According to The Verge, Brantley and Nickens say they created the “distinctive and immediately recognizable dance” and it’s “synonymous” with them.

Brantley and Nickens accused Epic of copyright infringement and say the publisher “has consistently sought to exploit African-American talent, in particular in Fortnite, by copying their dances and movement.”

This isn’t the first time Epic has been targeted by lawsuits over Fortnite dances. Rapper BlocBoy JB sued over its “shoot” dance emoji and rapper 2 Milly sued over the “Milly Rock” emoji. Alfonso Ribeiro, who played Carlton on “The Fresh Prince,” sued the company for using the “Carlton Dance” in their game as well. 

Although you could probably argue a specific person popularized a dance, these legal battles can become complicated. Typically, only choreography can be copyrighted. In addition, even if the dance itself does have a copyright, it’s not clear who owns it.

For example, although Ribeiro might be the face people associate with the “Carlton Dance,” the US Copyright Office said his dance might be owned by a network.

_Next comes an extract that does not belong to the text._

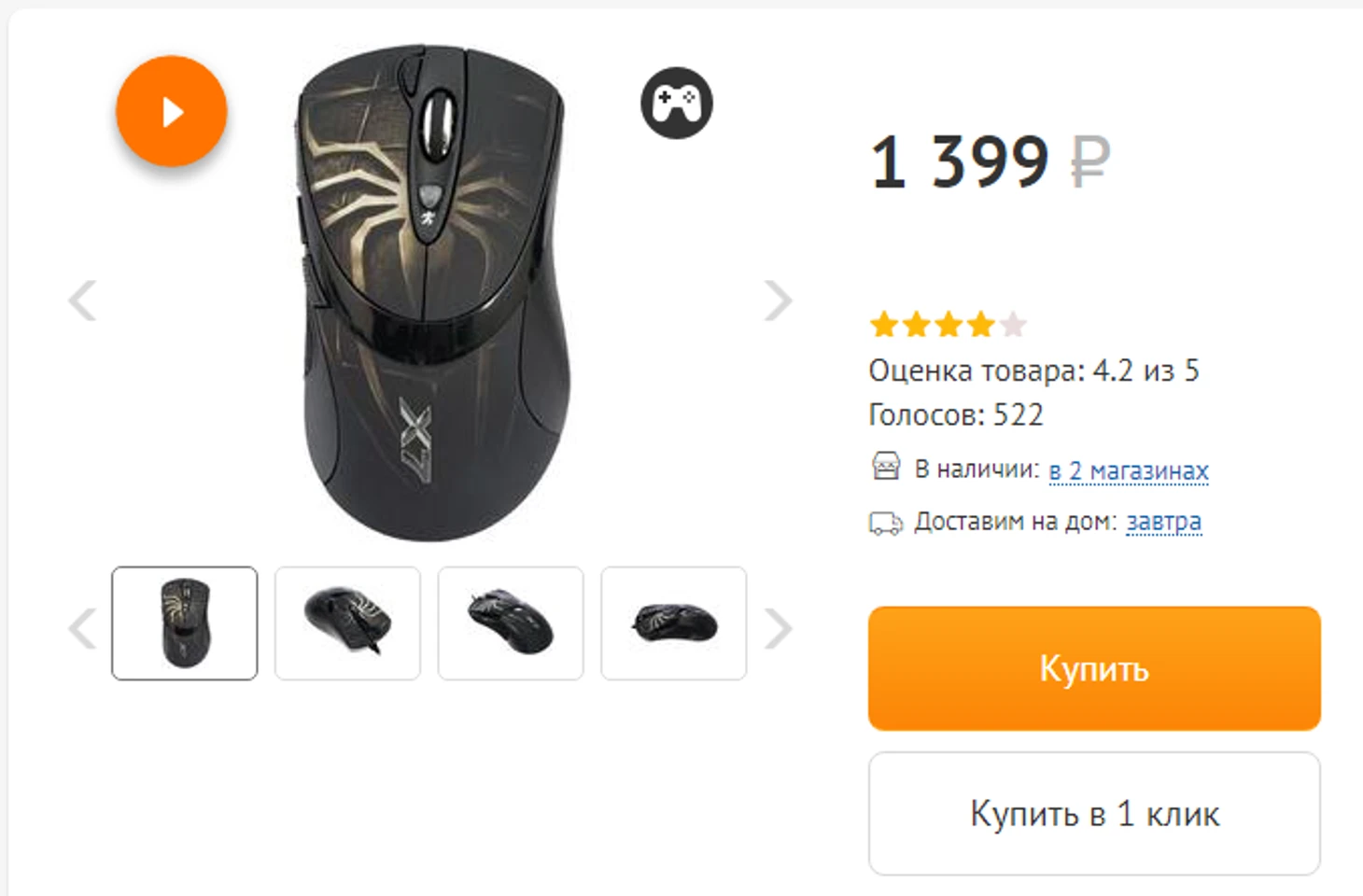The width and height of the screenshot is (1363, 896).
Task: Click the fifth grey rating star
Action: (x=1013, y=325)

Unfortunately, this lawsuit probably won’t go far, because Brantley previously alluded to the fact that they didn’t actually create the dance.

Brantley once told Sports Illustrated, “Jared [Nickens] came up to me and was like, hey, let me show you something. Some kid he knew from Jersey was doing the dance to that song. We were like hey let’s just make a funny video and try to make people laugh.”

Still, the continued lawsuits against Epic Games raise valuable points about how Black people’s expressions — in this case, dance — becomes profit for somebody else, without Black people themselves benefitting.